For my use case … almost everything that takes up my time can be automated in someway. My brain is overwhelmed by all the ideas flooding.
Earlier this year thought maybe by q4/ next year hire my friend to help me with supply chain / inventory.
But with the right codex gymnastics I can have a little ai agent walk into my hello Kitty themed 2D office and show me a pitch deck on what to order and why and all I do is say “ok”
And it takes over my mouse and keyboard and gets on it.
Ben, you're not overwhelmed by ideas. You're overwhelmed by the gap between having an idea and shipping it. That gap is what employed people for the last two hundred years. It's closing. You're just the first in your orbit to notice.

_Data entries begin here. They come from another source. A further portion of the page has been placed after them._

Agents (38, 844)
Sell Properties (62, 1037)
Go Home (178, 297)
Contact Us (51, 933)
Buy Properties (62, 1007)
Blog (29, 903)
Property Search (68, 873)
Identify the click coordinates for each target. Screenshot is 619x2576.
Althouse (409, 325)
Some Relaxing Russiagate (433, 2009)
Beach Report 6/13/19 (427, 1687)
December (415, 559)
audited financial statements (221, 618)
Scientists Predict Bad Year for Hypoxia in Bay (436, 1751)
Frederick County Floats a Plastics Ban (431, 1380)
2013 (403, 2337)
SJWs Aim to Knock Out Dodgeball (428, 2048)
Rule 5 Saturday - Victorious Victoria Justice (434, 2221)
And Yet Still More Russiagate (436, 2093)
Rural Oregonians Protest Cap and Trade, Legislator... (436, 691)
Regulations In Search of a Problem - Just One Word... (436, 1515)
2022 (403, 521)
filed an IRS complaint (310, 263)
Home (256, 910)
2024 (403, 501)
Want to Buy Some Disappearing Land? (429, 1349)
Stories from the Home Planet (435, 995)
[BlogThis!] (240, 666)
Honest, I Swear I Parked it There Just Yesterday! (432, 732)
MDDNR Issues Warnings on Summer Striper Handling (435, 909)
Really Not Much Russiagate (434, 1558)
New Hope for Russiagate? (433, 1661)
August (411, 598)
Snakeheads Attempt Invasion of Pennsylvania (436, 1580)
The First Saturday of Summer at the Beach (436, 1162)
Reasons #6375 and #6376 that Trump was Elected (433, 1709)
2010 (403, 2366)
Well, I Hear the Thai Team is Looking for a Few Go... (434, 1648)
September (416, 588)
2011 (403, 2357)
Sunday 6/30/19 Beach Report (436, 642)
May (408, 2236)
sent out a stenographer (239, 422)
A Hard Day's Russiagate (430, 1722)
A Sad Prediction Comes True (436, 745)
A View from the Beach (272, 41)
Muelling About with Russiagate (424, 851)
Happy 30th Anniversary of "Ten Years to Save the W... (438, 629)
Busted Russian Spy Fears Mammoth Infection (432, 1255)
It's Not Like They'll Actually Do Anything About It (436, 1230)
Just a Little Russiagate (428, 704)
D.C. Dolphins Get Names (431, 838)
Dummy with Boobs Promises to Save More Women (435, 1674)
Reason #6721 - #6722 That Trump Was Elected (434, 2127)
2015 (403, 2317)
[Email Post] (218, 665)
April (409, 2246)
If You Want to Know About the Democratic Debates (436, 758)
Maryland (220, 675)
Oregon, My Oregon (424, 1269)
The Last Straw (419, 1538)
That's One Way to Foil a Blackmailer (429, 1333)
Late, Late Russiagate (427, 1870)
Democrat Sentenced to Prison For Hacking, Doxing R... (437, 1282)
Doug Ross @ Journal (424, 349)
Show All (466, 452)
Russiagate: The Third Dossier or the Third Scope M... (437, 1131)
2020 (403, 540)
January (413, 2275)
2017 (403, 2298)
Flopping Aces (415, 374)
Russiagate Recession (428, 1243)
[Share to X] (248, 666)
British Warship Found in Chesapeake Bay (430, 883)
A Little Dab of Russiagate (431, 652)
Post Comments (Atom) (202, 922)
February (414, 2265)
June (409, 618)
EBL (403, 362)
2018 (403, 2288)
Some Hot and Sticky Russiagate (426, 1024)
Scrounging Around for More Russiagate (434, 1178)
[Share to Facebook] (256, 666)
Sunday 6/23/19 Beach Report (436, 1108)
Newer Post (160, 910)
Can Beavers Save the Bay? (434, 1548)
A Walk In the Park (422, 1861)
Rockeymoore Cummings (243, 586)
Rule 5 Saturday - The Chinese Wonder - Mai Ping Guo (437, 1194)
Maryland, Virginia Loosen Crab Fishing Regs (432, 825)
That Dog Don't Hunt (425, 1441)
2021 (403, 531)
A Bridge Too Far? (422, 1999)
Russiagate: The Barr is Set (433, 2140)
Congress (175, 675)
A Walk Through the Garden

The Hello Kitty office with an agent walking in and presenting a pitch deck—that's not a joke. That's the actual near-term future. The agent doesn't need to be perfect. It needs to be good enough that saying “ok” is cheaper than doing it yourself. And right now, for a lot of repetitive operational work, it already is.
Here's what you should actually worry about, though: not the automation, but the taste. The agent can build the pitch deck. It can place the order. It can reconcile inventory. But it can't decide what's worth ordering without you telling it what good looks like. Your job is shifting from “do the work” to “define the standard and approve the output.”
That's a harder job in some ways. When you're doing the work, mistakes are your own and you learn from them. When you're approving, you need to be able to spot a bad recommendation at a glance. So develop that instinct. Train your eye. The people who win in this era aren't the ones with the best agents—they're the ones with the best judgment.
Don't hire the friend yet. Build the agent first. If it can't handle 80% of what the friend would have done, then hire the friend to handle the 20% the agent can't. But my money says you won't need the friend.
And yes, the Hello Kitty office is fine. Aesthetics don't affect throughput.